What you will do. Repeat the listing below word for word, keeping every line unchanged.

────────

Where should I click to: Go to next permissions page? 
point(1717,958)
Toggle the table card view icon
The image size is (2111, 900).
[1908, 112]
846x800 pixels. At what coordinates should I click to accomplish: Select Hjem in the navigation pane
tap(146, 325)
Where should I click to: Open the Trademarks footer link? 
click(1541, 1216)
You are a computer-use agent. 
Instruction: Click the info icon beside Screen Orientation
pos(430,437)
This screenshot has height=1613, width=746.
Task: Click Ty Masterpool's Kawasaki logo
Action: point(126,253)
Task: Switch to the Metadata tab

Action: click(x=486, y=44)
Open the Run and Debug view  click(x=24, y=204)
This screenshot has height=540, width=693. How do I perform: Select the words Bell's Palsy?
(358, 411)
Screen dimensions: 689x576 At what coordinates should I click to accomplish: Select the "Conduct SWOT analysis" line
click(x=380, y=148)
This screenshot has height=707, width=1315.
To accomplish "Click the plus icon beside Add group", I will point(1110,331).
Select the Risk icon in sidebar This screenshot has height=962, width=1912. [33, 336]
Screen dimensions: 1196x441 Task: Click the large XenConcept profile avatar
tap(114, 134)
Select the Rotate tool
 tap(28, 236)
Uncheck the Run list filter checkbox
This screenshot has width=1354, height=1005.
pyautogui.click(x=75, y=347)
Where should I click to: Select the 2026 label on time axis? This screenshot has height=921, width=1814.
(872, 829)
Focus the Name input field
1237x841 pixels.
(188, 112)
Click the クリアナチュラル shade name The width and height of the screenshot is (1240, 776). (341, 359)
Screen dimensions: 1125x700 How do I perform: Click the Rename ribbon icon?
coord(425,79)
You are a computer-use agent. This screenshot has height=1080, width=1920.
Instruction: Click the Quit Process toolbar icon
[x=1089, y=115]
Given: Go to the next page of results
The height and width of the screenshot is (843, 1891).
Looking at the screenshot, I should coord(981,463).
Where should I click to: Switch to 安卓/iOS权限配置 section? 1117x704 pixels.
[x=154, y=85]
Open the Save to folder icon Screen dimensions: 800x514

────────

Output for this task.
Where should I click to: Go to next permissions page? 
point(1717,958)
Toggle the table card view icon
The image size is (2111, 900).
[1908, 112]
846x800 pixels. At what coordinates should I click to accomplish: Select Hjem in the navigation pane
tap(146, 325)
Where should I click to: Open the Trademarks footer link? 
click(1541, 1216)
You are a computer-use agent. 
Instruction: Click the info icon beside Screen Orientation
pos(430,437)
This screenshot has height=1613, width=746.
Task: Click Ty Masterpool's Kawasaki logo
Action: point(126,253)
Task: Switch to the Metadata tab

Action: click(x=486, y=44)
Open the Run and Debug view  click(x=24, y=204)
This screenshot has height=540, width=693. How do I perform: Select the words Bell's Palsy?
(358, 411)
Screen dimensions: 689x576 At what coordinates should I click to accomplish: Select the "Conduct SWOT analysis" line
click(x=380, y=148)
This screenshot has height=707, width=1315.
To accomplish "Click the plus icon beside Add group", I will point(1110,331).
Select the Risk icon in sidebar This screenshot has height=962, width=1912. [33, 336]
Screen dimensions: 1196x441 Task: Click the large XenConcept profile avatar
tap(114, 134)
Select the Rotate tool
 tap(28, 236)
Uncheck the Run list filter checkbox
This screenshot has width=1354, height=1005.
pyautogui.click(x=75, y=347)
Where should I click to: Select the 2026 label on time axis? This screenshot has height=921, width=1814.
(872, 829)
Focus the Name input field
1237x841 pixels.
(188, 112)
Click the クリアナチュラル shade name The width and height of the screenshot is (1240, 776). (341, 359)
Screen dimensions: 1125x700 How do I perform: Click the Rename ribbon icon?
coord(425,79)
You are a computer-use agent. This screenshot has height=1080, width=1920.
Instruction: Click the Quit Process toolbar icon
[x=1089, y=115]
Given: Go to the next page of results
The height and width of the screenshot is (843, 1891).
Looking at the screenshot, I should coord(981,463).
Where should I click to: Switch to 安卓/iOS权限配置 section? 1117x704 pixels.
[x=154, y=85]
Open the Save to folder icon Screen dimensions: 800x514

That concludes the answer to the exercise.